[INFORMATION]

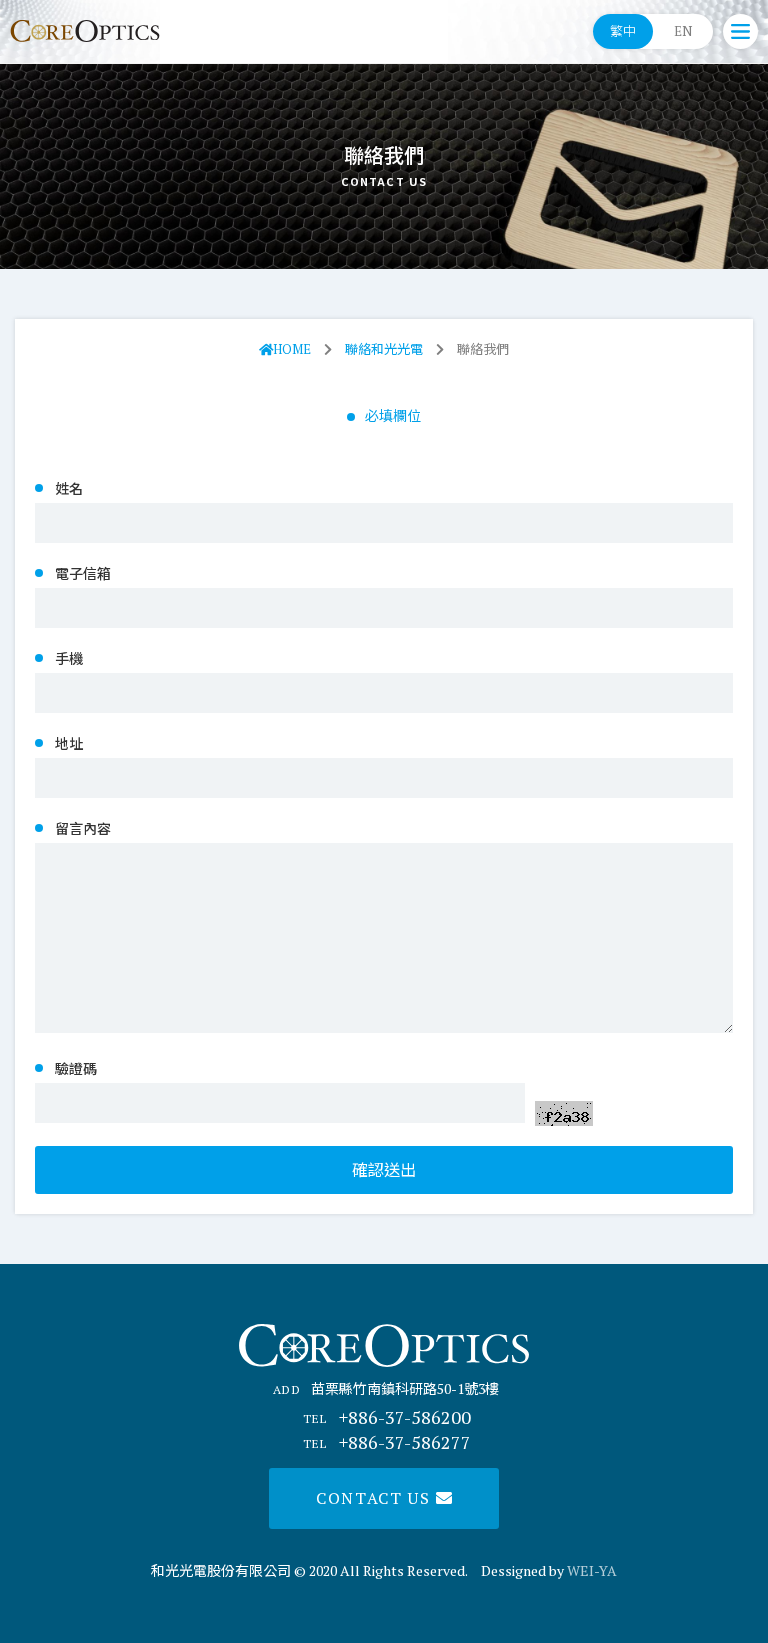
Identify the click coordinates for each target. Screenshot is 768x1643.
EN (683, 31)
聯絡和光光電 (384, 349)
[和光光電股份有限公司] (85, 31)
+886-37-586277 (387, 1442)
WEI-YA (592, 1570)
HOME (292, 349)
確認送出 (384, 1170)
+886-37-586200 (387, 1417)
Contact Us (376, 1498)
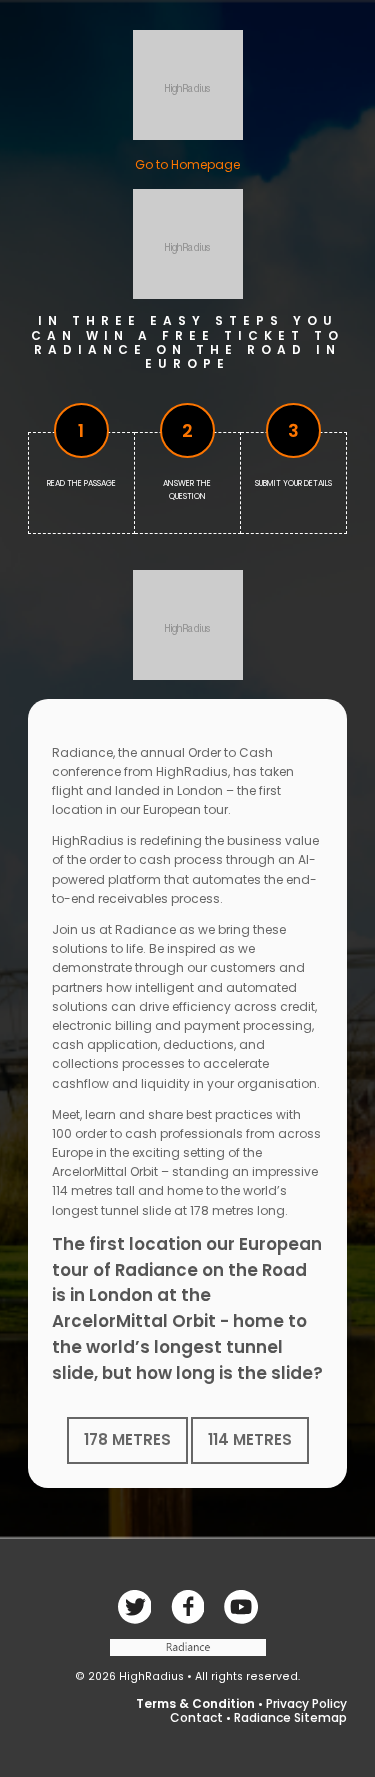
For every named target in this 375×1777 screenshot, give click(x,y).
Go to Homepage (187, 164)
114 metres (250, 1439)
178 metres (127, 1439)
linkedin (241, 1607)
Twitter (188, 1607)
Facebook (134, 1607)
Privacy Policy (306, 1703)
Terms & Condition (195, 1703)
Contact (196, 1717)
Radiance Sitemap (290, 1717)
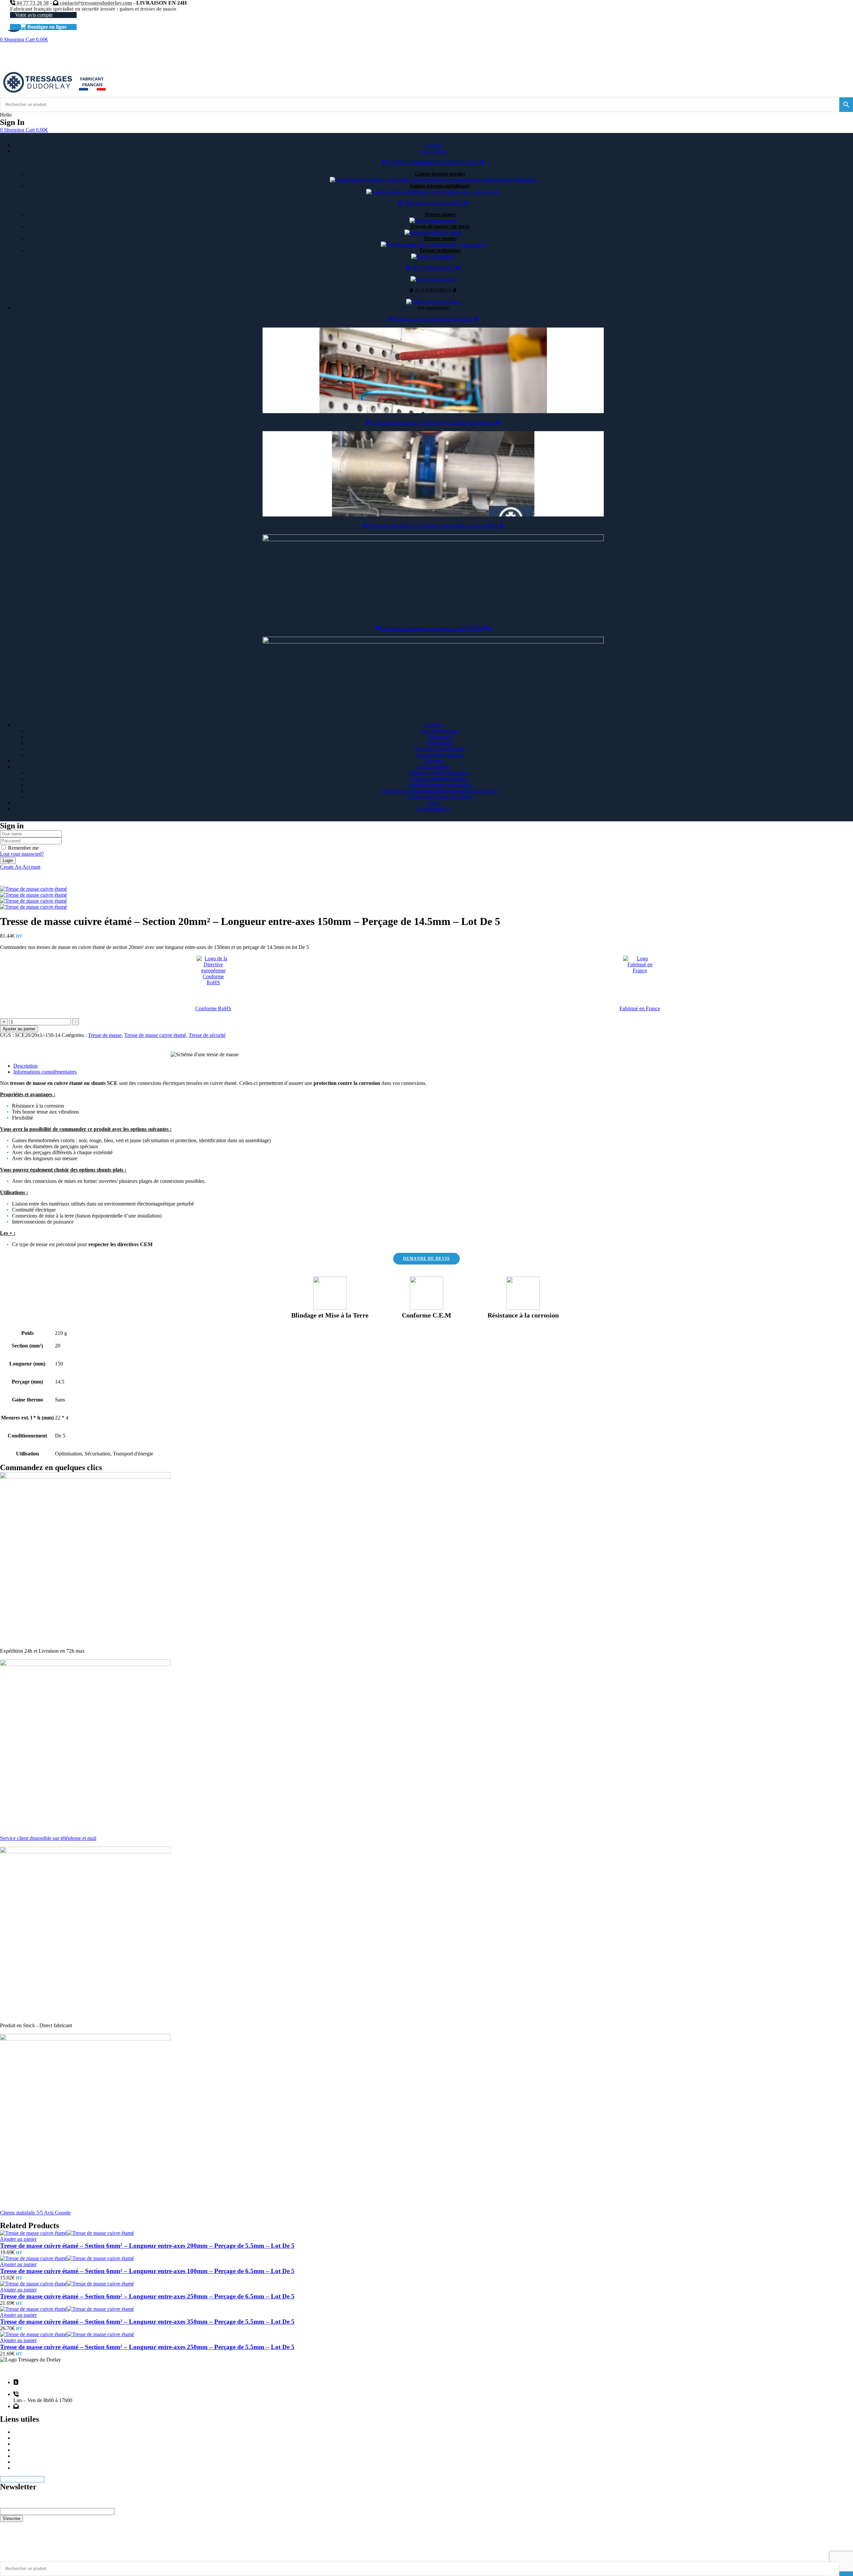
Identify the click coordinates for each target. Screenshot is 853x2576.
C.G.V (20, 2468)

[/INFORMATION]

TASK TO CARRY OUT » If a line in the data holds the word "Identify", count it, then state the total alone.

TASK OUTPUT » 2